Учитывая ситуацию военного времени (а также совсем недавний конфликт на ламаншской эскадре), адмиралтейство даровало полную амнистию всем участникам мятежа, кроме "подстрекателей и зачинщиков": 59 матросов были приговорены к смертной казни (29 из них, включая Ричарда Паркера, - через повешение), 29 — к различным (от одного года до восьми лет) срокам тюремного заключения, 9 — к порке (причем один из них — матрос с "Монмаута" — получил 380 ударов плеткой-девятихвосткой). На этот раз победа осталась за адмиралтейством.

В пространном предсмертном обращении осужденный Паркер писал: "Я остаюсь приверженцем благороднейшей из человеческих страстей — острой чувствительности к любым проявлениям людского горя. Так мог ли я стоять в стороне, безучастно взирая на то, как лучшие из моих сограждан тиранически попираются худшими из них?"

Ему же принадлежат слова, произнесенные уже с петлей на шее: "Я умираю смертью мученика за человечность!"

Многих морских офицеров к бесчеловечному обращению с матросами побуждала, безусловно, не врожденная жесто кость, а порочная система, частью которой они стали. Ведь не кто иной, как сам адмирал Нельсон, говоря о ламаншском мятеже, заявил: "Я полностью солидарен с первой из претензий матросов. Интересы военных моряков игнорируются всегда, а в мирное время о них постыдно забывают вообще".
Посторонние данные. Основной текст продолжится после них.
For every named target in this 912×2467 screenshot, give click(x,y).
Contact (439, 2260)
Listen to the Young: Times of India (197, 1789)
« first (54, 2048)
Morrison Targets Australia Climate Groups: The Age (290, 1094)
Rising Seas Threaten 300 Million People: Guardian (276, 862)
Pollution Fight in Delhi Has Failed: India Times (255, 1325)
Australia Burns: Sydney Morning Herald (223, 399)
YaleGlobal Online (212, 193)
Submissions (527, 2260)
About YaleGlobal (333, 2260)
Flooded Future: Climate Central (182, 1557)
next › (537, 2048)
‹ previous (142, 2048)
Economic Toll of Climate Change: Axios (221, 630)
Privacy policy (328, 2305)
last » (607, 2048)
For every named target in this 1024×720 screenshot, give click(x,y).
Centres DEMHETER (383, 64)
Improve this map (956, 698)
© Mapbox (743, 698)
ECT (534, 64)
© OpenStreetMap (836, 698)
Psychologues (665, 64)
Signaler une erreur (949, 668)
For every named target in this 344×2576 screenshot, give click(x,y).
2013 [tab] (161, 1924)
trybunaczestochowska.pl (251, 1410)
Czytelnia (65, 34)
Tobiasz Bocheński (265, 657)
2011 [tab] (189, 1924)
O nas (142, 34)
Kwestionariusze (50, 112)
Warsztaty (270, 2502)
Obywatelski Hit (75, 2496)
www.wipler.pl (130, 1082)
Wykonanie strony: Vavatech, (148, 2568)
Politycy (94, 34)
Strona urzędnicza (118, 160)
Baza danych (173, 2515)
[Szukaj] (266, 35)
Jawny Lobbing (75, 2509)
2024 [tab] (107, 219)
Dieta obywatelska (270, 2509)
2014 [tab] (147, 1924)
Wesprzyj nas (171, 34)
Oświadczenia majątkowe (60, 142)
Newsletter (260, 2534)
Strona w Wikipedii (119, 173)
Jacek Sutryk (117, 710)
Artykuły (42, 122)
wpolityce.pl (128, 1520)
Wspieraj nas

Как бы подтверждая этот вывод, известный автор множества увлекательных морских новелл капитан Марриет* в 1830г. писал: "Существует определенный переломный момент, после которого смирение перед гнетом перестает быть добродетелью, а бунт уже не может считаться преступлением... Во время первого мятежа у матросов имелись все основания для выражения недовольства... к тому же они не прибегали к насилию до тех пор, пока не убедились в полной бесплодности их многократных и смиренных ремонстраций".


"Наконец-то снова воцарил век разума. Мы долгие годы стремились стать людьми. Мы ими стали и требуем к себе подобающего отношения!"

(Из обращения команды военного корабля "Монтегю"
североморского флота Его Величества).


Всего несколько коротких строк, но сколько в них возвышенного и благородного смысла!

 

* Марриет, Фредерик (1792—1848) — английский писатель, прослуживший в военно-морском флоте четверть века (с 1806 по 1830г.). В своих произведениях, подписанных "Капитан Марриет", он рассказывал о морских сражениях (в основном времен наполеоновских войн), корабельном быте, умеренно критиковал тяжелое положение матросов, в частности осуждал насильственные методы вербовки в британский флот. Побывав в 1837—1839 гг. в США, Марриет опубликовал "Американский дневник", в котором осуждал негритянское рабство и критиковал политический строй США. Прим.ред.